> _Alıştırma 1_
Tengricilik hakkındaki metne göre Türklerin inandığı tek tanrılı dine hangi adlar verilir?
> _Alıştırma 2_
Tengricilik hakkındaki metnin "Bunun için Türklerin" sözlerinden başlayıp "bir gecikmeyle gerçekleşebilecektir." sözlerine kadar olan bölümünü, bu son sözler de dahil olmak üzere, harfi harfine yazın.

> _Kaynak Metin_

Son Dakika
Çağrı ÇELİKÖZ
Büyük Türk Tarihi boyunca Türkler, her zaman insanüstü bir kuvvetin varlığına inanmış ve onun ancak tek olabileceğine kanaat getirmişlerdir. Milyon yıllık Qara-tau kültüründen ibrikle süzülürcesine gelen bu inanç Türklerin yaşamının her köşesinde kendini göstermiş ; en derin noktalara kadar belleğine , kültürüne işlemiştir.
Türklerin inandığı bu tek tanrılı dine Tengricilik yada Gök Tanrı dini adı verilir.
Türk’ün yaşama bakışıyla, hayattan aldığı ilhamlarla gelişmiş olan Tengricilik, Türk kültürüyle iç içe geçmiş ve ayrılmaz bir bütünlük arz etmiştir. Nitekim bu dönemden kalan çaput bağlama, ölünün ardından helva dağıtma, mevlit gibi inanışlar tamamen Türk kültürüne özgü uygulamalardır. Tepeden tırnağa Türklerin ulusal dini haline gelen Tengricilikte Tanrıya yakarışlar da doğal olarak Türkçe yapılır. İster beşeri ister ilahi ne olursa olsun Tengricilikte ibadet dili ana dil olan Türkçedir. Binlerce yıldır devam eden Türkçe ibadet din değiştirilmesiyle dahi terk edilmemiş her zaman olduğu gibi Türk, Tanrı’sına Türkçe yakarmış onu Türkçe olarak övmüştür.
İslamiyet bilindiği üzere Türkler tarafından büyük topluklar halinde 900’lerden sonra kabul edilmiştir.
İslamiyetin kabulünden sonra ortaya dinin incelikleri hakkında gereken bilgiye ihtiyaç duyulmuştur.
Bunun için Türklerin önünde sadece 2 seçenek vardır.Ya Arapça öğrenecekler yada Kuran’ı kendi dillerine çevireceklerdir. İlk seçenek imkansız olmakla beraber ikinci tercih için de bunu yapabilecek nitelikte din adamlarına ihtiyaç vardır üstelik İlk zamanlar Arapça’ya hakim Türk din adamları dahi azınlıktadır. Din işleri ancak Müslüman olmuş kam geleneğini sürdüren kişiler tarafından yürütülmeye çalışılmıştır. Bu koşullar altında Ahmet Topaloğlu’nun da belirttiği gibi,
“Türklerin,(…) ana kaynak Kur’an-ı Kerim’i anlamak için kendi dillerine çevirmek istedikleri şüphesizdir.”
Fakat bu istek gereken donanım ve bu işleri yönetecek otorite eksikliğinden dolayı 1 yüzyıllık bir gecikmeyle gerçekleşebilecektir.

> _Kayıtlı Veriler_
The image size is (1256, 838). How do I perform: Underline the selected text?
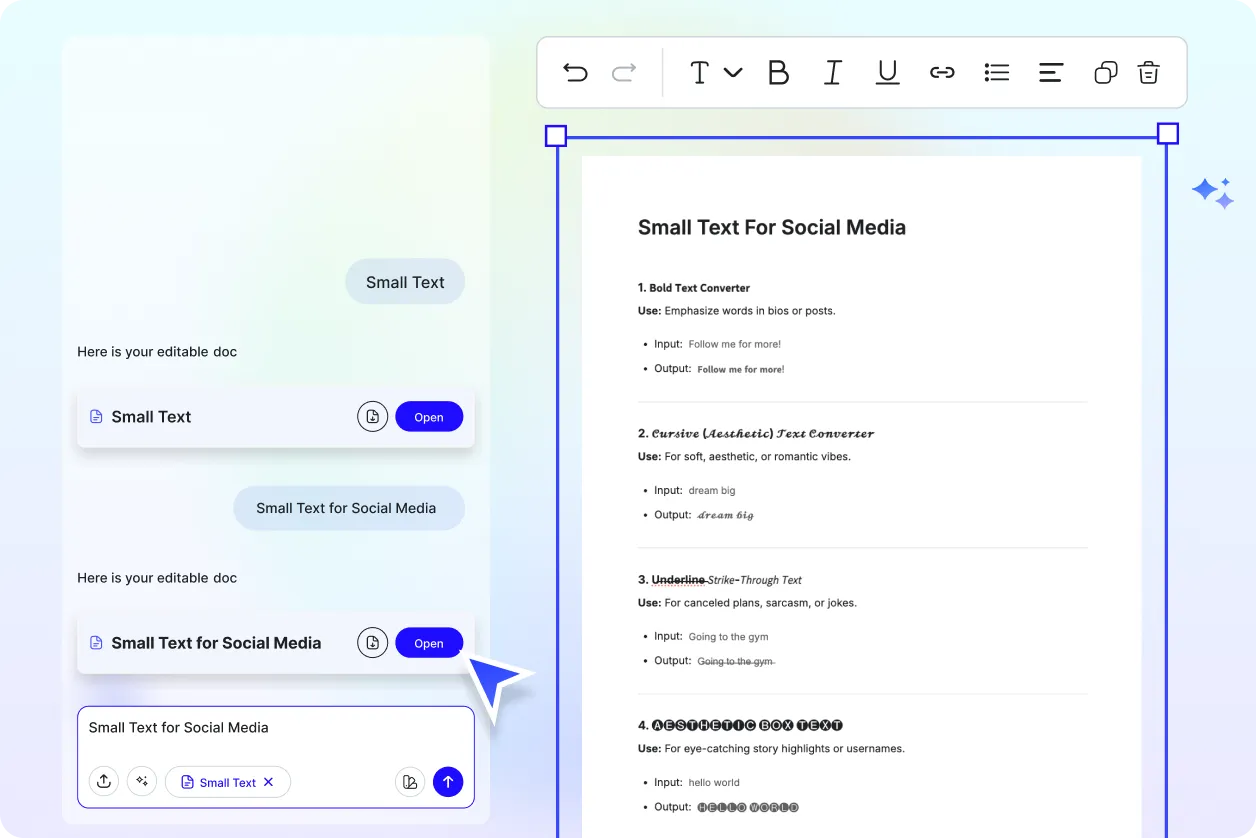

> _Doğru Cevap 1_
Tengricilik ya da Gök Tanrı dini.

> _Doğru Cevap 2_
Bunun için Türklerin önünde sadece 2 seçenek vardır.Ya Arapça öğrenecekler yada Kuran’ı kendi dillerine çevireceklerdir. İlk seçenek imkansız olmakla beraber ikinci tercih için de bunu yapabilecek nitelikte din adamlarına ihtiyaç vardır üstelik İlk zamanlar Arapça’ya hakim Türk din adamları dahi azınlıktadır. Din işleri ancak Müslüman olmuş kam geleneğini sürdüren kişiler tarafından yürütülmeye çalışılmıştır. Bu koşullar altında Ahmet Topaloğlu’nun da belirttiği gibi,
“Türklerin,(…) ana kaynak Kur’an-ı Kerim’i anlamak için kendi dillerine çevirmek istedikleri şüphesizdir.”
Fakat bu istek gereken donanım ve bu işleri yönetecek otorite eksikliğinden dolayı 1 yüzyıllık bir gecikmeyle gerçekleşebilecektir.